— THE EXERCISE —
From the rows below, copy out verbatim the lines beginning with the one containing "Click the yellow Accounts" and ending with the one containing "click(x=592, y=240)", including both.

Dataset rows

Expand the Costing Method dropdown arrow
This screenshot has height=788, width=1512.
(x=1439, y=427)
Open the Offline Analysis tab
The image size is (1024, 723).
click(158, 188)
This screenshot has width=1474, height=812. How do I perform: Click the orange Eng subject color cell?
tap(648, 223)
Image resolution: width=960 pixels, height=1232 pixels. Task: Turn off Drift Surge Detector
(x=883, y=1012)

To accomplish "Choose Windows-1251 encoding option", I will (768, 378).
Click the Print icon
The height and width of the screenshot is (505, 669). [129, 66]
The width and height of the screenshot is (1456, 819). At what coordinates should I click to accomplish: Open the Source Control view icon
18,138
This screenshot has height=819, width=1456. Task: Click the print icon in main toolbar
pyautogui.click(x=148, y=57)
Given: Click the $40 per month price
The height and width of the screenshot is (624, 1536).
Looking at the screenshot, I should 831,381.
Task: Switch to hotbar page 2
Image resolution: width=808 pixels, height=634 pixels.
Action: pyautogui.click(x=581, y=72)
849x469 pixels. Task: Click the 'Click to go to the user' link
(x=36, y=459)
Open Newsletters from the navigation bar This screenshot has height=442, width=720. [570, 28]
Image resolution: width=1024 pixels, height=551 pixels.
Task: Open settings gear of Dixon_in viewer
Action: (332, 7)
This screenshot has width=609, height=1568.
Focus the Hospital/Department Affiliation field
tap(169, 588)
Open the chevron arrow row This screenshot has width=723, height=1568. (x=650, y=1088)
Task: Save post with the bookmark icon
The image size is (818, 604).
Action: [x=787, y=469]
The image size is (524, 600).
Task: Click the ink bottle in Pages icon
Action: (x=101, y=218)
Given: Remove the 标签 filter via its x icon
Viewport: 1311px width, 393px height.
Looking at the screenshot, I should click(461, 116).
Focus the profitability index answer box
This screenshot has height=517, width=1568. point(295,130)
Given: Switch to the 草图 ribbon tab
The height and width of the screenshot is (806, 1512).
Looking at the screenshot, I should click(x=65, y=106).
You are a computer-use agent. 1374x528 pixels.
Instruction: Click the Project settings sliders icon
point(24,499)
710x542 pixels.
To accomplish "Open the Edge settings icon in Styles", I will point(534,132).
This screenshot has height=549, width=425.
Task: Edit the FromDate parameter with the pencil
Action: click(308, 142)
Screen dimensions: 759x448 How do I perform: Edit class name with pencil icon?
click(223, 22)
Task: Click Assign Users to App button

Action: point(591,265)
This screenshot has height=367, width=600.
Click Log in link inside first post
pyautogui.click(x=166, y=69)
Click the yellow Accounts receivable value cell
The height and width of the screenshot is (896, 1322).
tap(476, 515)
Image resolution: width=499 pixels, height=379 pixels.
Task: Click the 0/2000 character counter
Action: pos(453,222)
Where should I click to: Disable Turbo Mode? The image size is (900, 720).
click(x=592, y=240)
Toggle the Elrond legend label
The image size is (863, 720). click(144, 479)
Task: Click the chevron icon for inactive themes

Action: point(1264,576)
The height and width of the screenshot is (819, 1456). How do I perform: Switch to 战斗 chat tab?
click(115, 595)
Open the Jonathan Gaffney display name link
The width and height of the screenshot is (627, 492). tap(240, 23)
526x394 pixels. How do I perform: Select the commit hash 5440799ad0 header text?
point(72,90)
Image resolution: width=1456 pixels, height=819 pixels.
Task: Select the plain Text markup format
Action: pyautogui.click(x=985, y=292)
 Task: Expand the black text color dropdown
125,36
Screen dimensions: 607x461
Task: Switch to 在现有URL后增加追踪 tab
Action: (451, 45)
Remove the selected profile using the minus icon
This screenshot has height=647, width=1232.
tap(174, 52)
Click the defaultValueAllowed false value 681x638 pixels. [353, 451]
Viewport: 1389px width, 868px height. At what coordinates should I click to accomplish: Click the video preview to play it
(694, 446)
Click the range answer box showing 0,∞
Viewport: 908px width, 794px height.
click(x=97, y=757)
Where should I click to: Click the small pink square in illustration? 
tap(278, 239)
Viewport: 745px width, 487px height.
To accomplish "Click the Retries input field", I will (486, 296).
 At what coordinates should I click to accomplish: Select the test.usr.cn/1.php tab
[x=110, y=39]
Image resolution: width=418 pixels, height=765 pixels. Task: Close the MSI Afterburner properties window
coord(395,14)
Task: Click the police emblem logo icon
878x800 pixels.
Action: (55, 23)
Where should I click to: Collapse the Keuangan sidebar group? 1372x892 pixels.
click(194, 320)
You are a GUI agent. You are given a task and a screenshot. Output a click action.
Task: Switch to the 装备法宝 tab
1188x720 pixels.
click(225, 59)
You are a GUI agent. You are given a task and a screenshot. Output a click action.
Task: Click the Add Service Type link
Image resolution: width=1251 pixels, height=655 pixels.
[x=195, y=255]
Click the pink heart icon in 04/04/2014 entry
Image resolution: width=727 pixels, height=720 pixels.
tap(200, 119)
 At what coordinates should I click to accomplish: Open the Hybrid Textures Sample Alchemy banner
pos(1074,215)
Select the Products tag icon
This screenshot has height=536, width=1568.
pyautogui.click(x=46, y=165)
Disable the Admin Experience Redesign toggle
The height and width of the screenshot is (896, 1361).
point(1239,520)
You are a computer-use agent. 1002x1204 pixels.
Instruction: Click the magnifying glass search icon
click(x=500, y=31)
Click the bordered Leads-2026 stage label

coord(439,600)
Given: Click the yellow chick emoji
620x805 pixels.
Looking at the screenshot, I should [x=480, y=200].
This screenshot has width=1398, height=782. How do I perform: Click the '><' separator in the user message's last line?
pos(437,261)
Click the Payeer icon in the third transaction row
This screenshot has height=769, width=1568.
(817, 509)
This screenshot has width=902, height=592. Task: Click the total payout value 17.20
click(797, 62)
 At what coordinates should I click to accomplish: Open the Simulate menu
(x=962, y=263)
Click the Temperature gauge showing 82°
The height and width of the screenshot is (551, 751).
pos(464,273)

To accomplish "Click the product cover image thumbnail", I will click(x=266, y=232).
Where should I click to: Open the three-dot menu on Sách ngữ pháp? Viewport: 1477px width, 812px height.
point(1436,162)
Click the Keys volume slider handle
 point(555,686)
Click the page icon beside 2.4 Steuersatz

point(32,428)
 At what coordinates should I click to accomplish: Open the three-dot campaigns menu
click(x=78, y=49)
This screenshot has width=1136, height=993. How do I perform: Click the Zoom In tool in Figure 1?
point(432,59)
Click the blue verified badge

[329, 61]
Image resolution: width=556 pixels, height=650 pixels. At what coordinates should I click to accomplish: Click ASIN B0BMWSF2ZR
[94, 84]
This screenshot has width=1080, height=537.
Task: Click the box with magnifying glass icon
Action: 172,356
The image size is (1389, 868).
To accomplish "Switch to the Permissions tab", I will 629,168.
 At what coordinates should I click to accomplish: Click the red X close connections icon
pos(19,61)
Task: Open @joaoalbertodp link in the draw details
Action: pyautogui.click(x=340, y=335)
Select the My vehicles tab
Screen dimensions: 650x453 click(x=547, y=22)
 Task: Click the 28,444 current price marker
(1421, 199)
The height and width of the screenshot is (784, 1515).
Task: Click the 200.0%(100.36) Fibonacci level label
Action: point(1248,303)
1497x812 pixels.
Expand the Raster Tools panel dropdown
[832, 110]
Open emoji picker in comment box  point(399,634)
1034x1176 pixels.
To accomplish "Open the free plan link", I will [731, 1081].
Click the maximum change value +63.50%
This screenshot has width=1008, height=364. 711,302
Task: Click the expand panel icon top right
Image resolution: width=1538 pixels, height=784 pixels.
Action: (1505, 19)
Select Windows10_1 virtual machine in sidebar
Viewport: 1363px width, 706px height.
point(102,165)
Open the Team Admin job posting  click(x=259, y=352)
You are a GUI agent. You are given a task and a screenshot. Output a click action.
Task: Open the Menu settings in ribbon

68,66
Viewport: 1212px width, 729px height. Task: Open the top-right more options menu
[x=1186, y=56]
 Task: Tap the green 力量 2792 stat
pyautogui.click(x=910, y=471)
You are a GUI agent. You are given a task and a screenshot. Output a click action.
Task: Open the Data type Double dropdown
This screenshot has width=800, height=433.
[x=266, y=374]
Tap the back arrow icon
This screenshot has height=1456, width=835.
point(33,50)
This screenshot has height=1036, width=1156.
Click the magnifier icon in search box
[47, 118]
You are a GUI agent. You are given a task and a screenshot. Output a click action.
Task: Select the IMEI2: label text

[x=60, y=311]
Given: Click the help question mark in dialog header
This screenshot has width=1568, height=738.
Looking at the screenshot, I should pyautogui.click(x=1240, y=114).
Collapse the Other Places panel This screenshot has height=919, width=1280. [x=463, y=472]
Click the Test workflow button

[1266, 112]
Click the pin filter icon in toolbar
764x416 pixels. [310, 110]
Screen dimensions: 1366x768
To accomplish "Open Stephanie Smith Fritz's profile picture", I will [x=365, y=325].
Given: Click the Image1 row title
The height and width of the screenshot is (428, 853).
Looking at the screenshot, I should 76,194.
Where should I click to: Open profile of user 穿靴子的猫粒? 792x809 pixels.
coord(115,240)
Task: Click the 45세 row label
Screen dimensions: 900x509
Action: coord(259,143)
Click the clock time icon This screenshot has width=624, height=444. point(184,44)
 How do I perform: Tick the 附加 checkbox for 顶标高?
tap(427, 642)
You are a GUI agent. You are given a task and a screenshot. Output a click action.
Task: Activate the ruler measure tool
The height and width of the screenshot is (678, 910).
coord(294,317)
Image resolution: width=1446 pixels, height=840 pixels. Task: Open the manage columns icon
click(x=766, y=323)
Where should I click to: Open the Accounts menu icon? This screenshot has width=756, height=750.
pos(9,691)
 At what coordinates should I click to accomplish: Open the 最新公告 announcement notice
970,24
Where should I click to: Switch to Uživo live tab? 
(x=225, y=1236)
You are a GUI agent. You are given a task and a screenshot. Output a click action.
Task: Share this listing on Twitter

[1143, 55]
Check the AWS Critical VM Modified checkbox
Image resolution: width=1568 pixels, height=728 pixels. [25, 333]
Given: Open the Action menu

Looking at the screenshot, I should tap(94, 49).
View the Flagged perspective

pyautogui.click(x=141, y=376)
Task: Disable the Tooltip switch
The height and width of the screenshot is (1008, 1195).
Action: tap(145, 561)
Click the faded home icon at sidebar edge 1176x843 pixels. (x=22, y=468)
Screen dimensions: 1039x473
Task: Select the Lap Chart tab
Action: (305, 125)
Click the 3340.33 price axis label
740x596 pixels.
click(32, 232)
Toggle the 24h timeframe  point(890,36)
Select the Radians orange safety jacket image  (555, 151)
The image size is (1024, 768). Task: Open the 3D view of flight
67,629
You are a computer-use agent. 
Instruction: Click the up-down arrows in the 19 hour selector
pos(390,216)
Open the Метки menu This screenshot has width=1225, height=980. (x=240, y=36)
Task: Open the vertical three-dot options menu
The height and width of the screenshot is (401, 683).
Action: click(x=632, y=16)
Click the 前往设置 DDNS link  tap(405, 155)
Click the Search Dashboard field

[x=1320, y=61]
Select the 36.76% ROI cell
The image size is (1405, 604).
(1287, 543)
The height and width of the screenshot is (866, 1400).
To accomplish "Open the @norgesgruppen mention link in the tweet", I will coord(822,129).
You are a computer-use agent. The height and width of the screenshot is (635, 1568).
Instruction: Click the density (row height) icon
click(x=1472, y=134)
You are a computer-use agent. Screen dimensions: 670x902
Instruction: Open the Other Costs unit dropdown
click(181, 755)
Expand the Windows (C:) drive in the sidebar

— RESULT OF THE TASK —
Click the yellow Accounts receivable value cell
The height and width of the screenshot is (896, 1322).
tap(476, 515)
Image resolution: width=499 pixels, height=379 pixels.
Task: Click the 0/2000 character counter
Action: pos(453,222)
Where should I click to: Disable Turbo Mode? The image size is (900, 720).
click(x=592, y=240)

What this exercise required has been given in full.